[Records from a data collection]
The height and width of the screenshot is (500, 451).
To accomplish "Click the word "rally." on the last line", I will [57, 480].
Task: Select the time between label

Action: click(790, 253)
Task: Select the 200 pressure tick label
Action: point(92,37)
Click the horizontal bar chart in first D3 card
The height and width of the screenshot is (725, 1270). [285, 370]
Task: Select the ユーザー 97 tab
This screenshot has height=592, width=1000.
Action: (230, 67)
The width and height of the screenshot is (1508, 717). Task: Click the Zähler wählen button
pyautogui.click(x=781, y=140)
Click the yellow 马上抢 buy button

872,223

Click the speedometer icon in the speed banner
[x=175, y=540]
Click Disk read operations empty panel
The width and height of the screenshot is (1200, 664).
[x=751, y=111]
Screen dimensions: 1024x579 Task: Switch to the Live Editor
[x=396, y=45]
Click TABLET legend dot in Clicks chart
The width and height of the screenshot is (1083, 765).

▶ [PROBLEM] Repeat all of the records above exactly as they appear.

▶ [ANSWER BOX]
The height and width of the screenshot is (500, 451).
To accomplish "Click the word "rally." on the last line", I will [57, 480].
Task: Select the time between label

Action: click(790, 253)
Task: Select the 200 pressure tick label
Action: point(92,37)
Click the horizontal bar chart in first D3 card
The height and width of the screenshot is (725, 1270). [285, 370]
Task: Select the ユーザー 97 tab
This screenshot has height=592, width=1000.
Action: (230, 67)
The width and height of the screenshot is (1508, 717). Task: Click the Zähler wählen button
pyautogui.click(x=781, y=140)
Click the yellow 马上抢 buy button

872,223

Click the speedometer icon in the speed banner
[x=175, y=540]
Click Disk read operations empty panel
The width and height of the screenshot is (1200, 664).
[x=751, y=111]
Screen dimensions: 1024x579 Task: Switch to the Live Editor
[x=396, y=45]
Click TABLET legend dot in Clicks chart
The width and height of the screenshot is (1083, 765).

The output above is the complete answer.